Ahora la guarnición de Pax custodia el planeta yermo porque se rumorea que posee materia prima, pero hay pocos motivos para descender allí. De Soya debe convencer al comandante de la guarnición —el mayor Leem— de que es preciso organizar una expedición. Al quinto día de su llegada al sistema de Vega, De Soya, Gregorius, Kee, Rettig, un tal teniente Bristol y una docena de efectivos de Pax con trajes ambientales bajan en una nave de descenso a los fangales donde antaño pasaba el río Tetis. Los portales teleyectores no están.
—Creí que era imposible destruirlos —dice De Soya—. El TecnoNúcleo los construyó para durar e instaló trampas que vuelven imposible su destrucción.
—No están aquí —dice el teniente Bristol, y ordena regresar a la órbita.

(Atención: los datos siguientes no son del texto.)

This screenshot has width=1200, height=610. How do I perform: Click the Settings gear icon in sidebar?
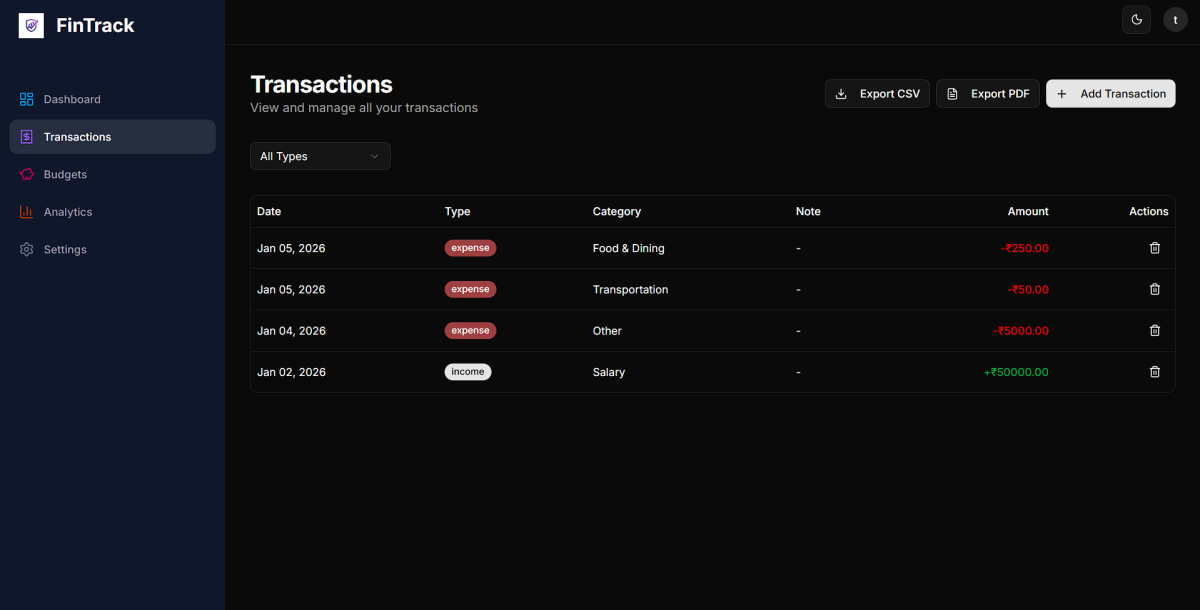tap(27, 249)
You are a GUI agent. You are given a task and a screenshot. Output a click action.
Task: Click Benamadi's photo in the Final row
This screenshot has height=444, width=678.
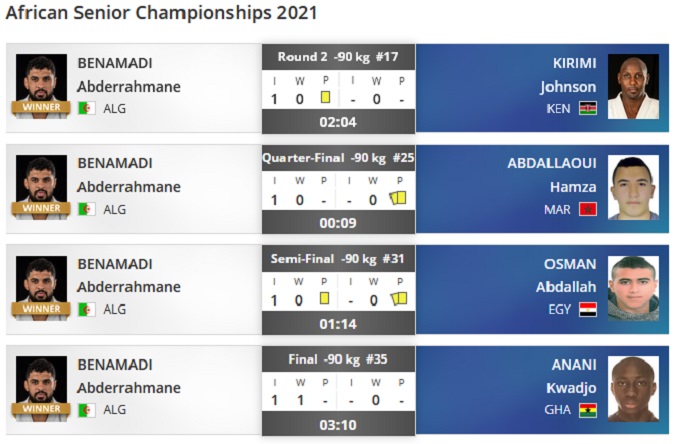coord(42,385)
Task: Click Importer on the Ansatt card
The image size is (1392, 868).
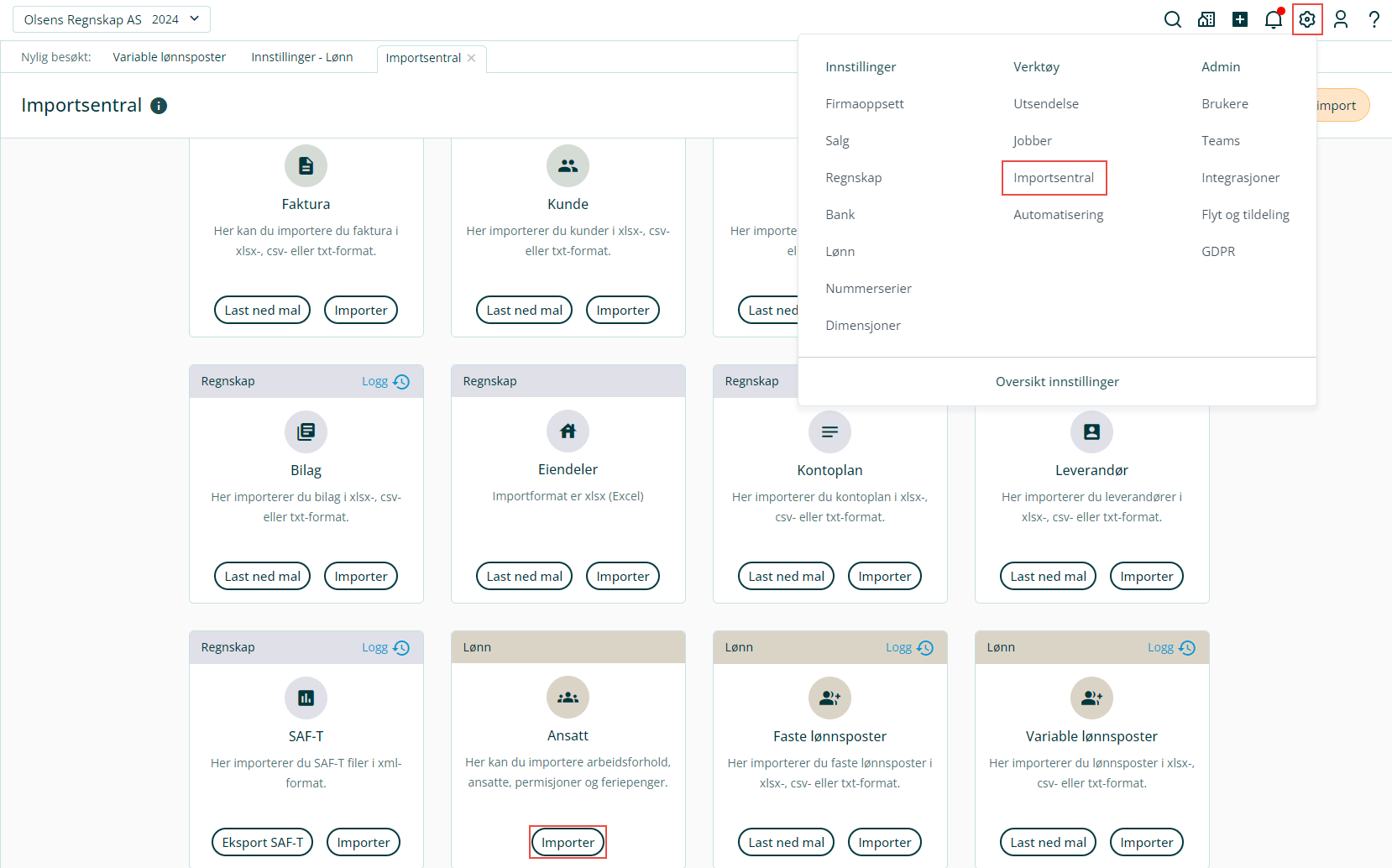Action: (x=568, y=842)
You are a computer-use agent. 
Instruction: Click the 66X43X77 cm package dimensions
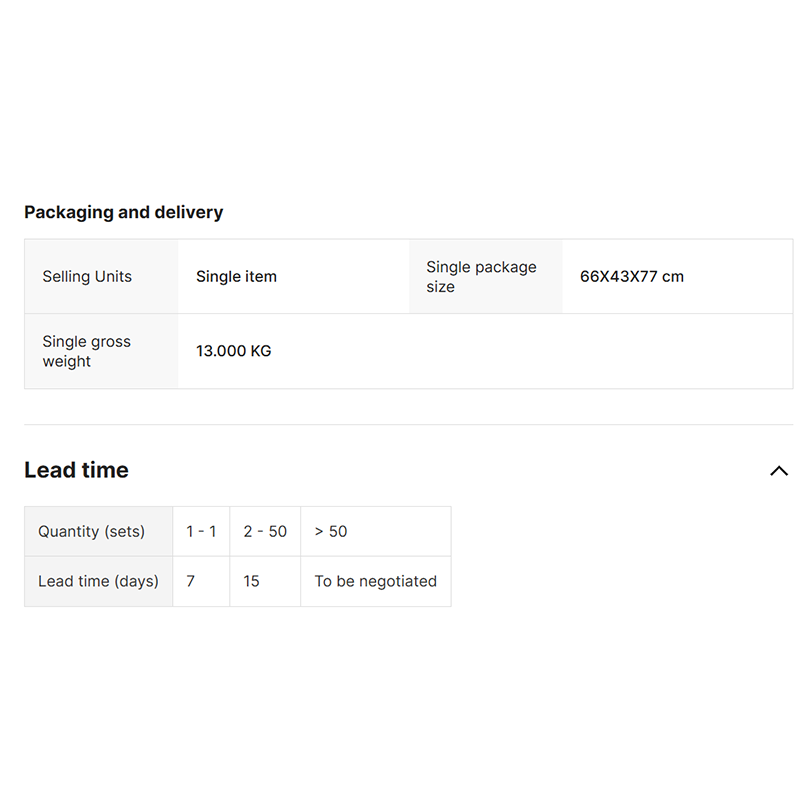pyautogui.click(x=632, y=277)
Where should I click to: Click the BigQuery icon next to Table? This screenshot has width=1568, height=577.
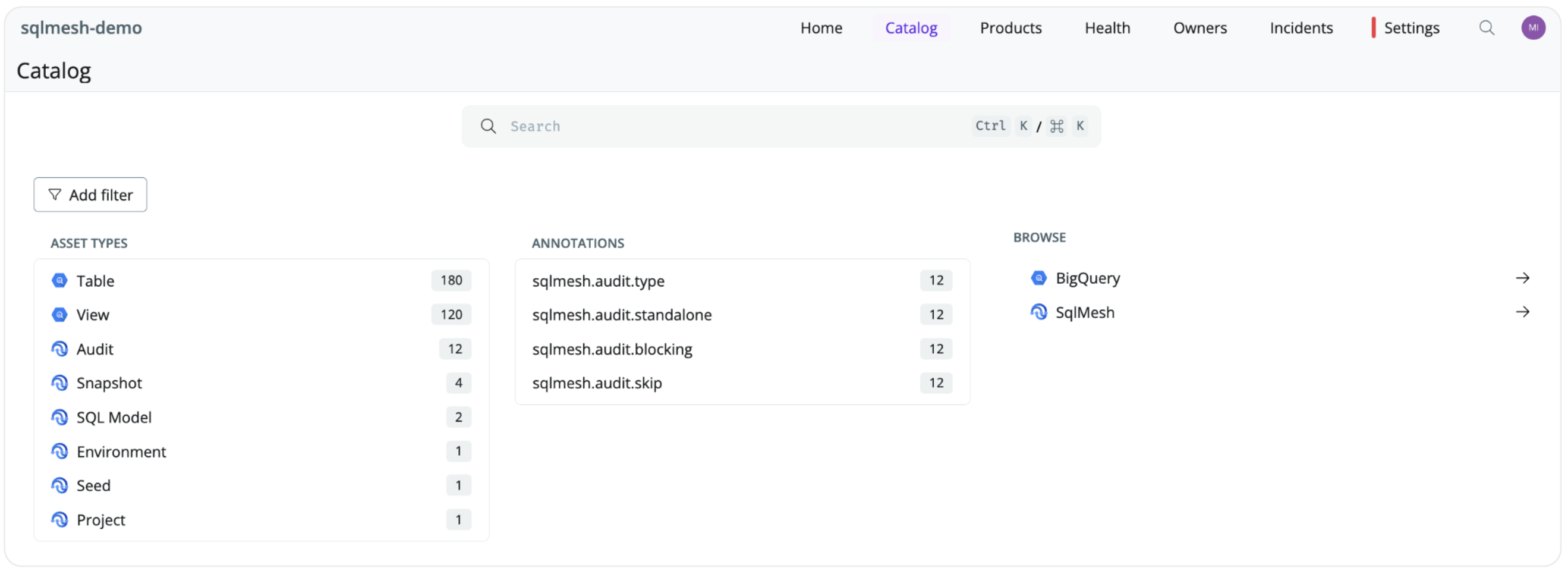pos(59,281)
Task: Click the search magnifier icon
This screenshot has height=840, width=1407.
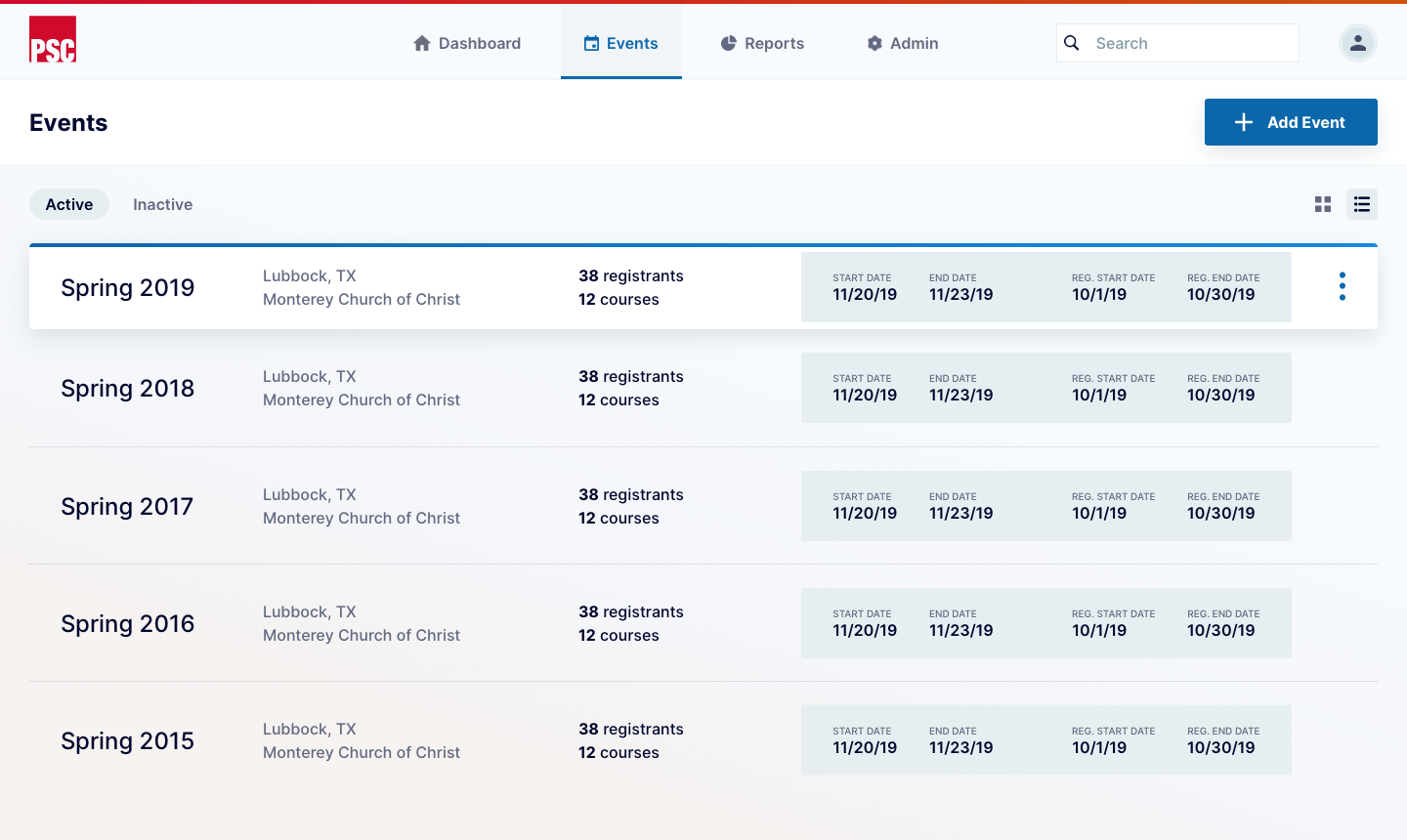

De Soya lo detiene. Usando su disco papal, insiste en realizar una búsqueda con sensores. Encuentran los teleyectores, separados por dieciséis kilómetros y sepultados bajo cien metros de barro.
—Eso resuelve el misterio —dice el mayor Leem por haz angosto—. El ataque éxter o derrumbes posteriores sepultaron los portales y lo que era el río. Este mundo se ha ido literalmente al infierno.
—Tal vez —dice De Soya—, pero quiero que exhumen los teleyectores, los rodeen con burbujas ambientales para que cualquiera que los atraviese sobreviva, y una guardia permanente en cada portal.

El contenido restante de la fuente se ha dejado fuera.